When I think back on it now, I’m surprised at my naivety in going along with it. What kind of man thought it was appropriate to ask me to help him buy a jacket during a work meeting? Isn’t that a task for his wife, or for his lover?
So no lunch, but lots of caressing cashmere coats – and then the text messages started arriving. He introduced himself, he told me, as he placed his hand “high on the inside of your left thigh, very high.” It was so completely inappropriate for any working relationship with a professional woman and I shudder to think about it now.
People think that women like me have become hardened at the grassroots of what is still the largely male-dominated profession of journalism, and that we are somehow desensitized to it. That’s not us.
The reason we appear this way is that women my age, 67, in my industry have had no choice but to build a shield against it to withstand proposals that could end or advance their careers.

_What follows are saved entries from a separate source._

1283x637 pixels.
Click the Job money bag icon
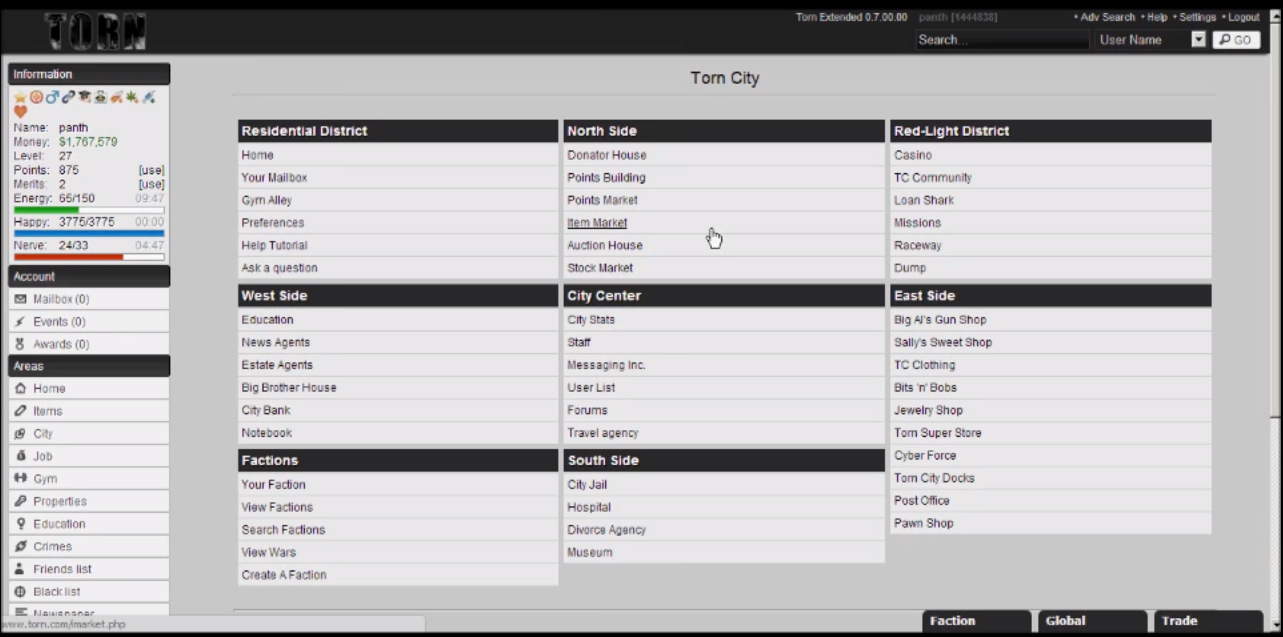click(20, 456)
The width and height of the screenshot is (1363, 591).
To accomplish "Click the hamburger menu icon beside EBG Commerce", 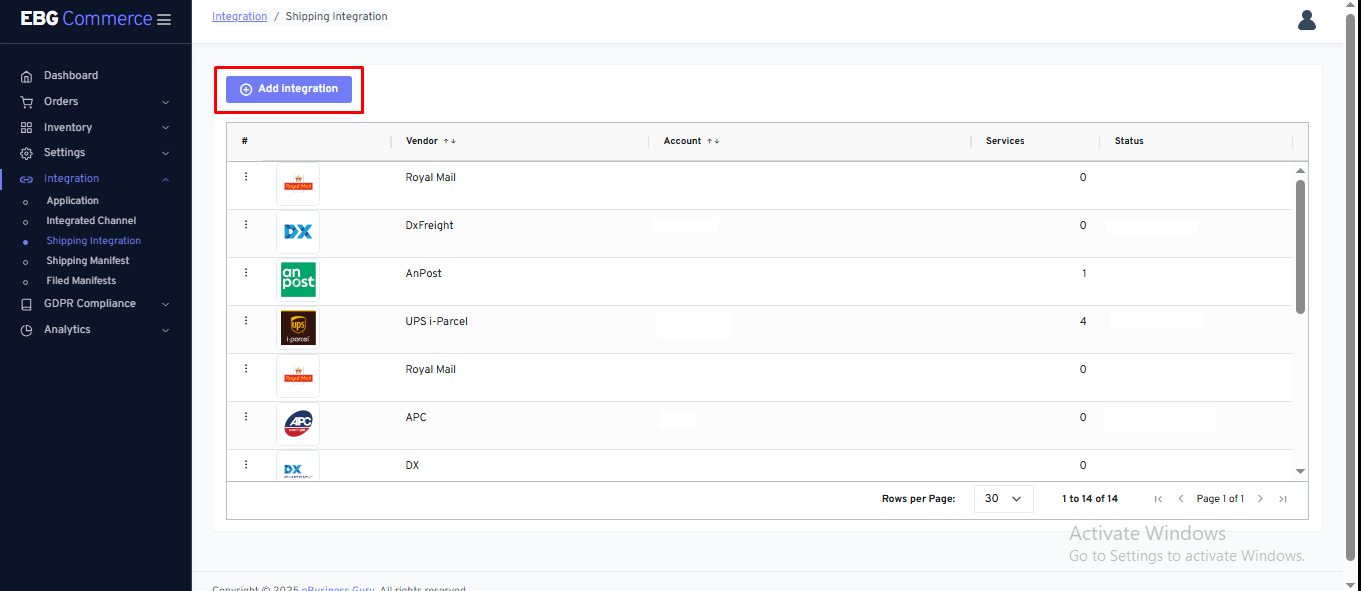I will [164, 20].
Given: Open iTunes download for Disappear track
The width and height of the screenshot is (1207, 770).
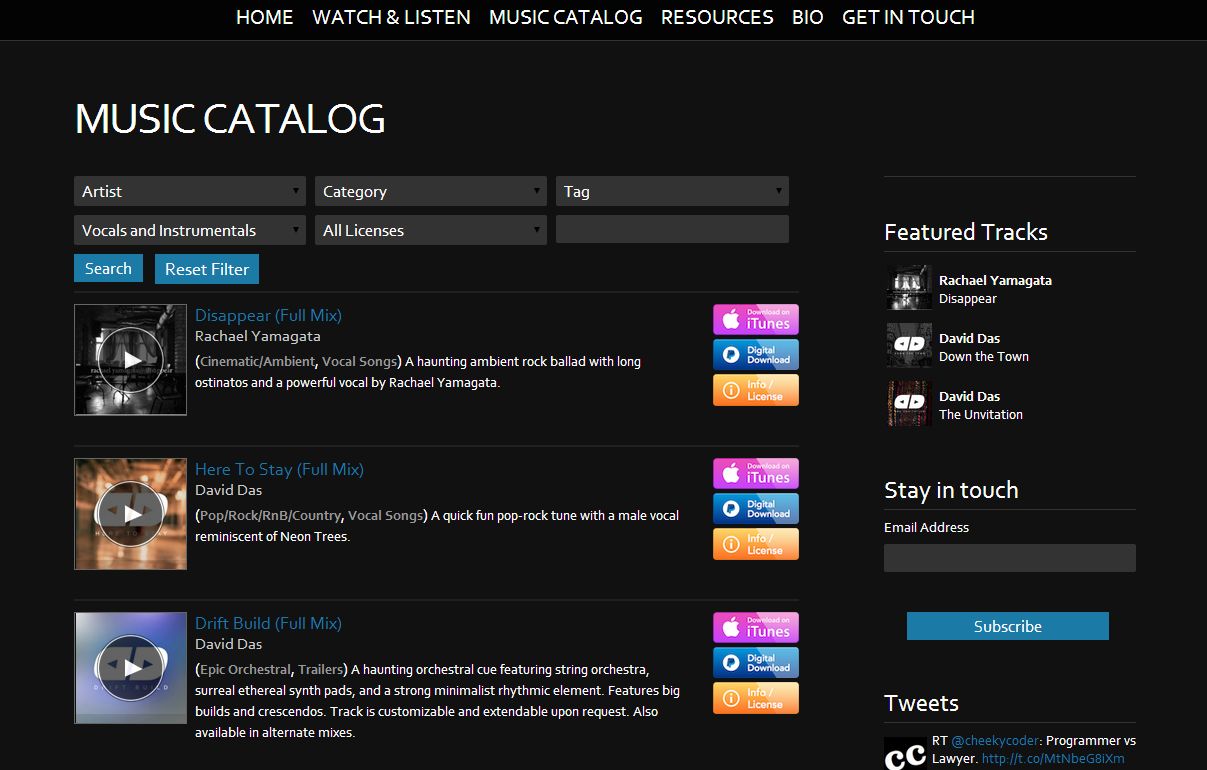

And yet I feel very sad when I think back to those bad old days. And knowing that it’s still going on – reportedly in celebrity kitchens, but also in regular offices around the country – makes me even sadder. So many women must fight sexual predators and casual sexism in the workplace, while managing to maintain our dignity and our careers. If I were the crying kind, it would make me cry.
Finally, a footnote to my turbulent kaleidoscope memories. It is not in the interests of the men that I have not identified anyone who tried to compromise me and make my life a misery, however short, but in the interests of their families. Some of the guilty parties are dead now, but some are still powerful names and they know who they are.
I have spared them blushes, but as a journalist of over forty years I have of course kept a detailed diary. I’ve also kept every cell phone I’ve ever owned, with the grim “sex texts” on it intact. They are in a locked drawer. For now.
When I write my autobiography, I’ll decide whether I dare to read them again – and I’ll tell you who sent them.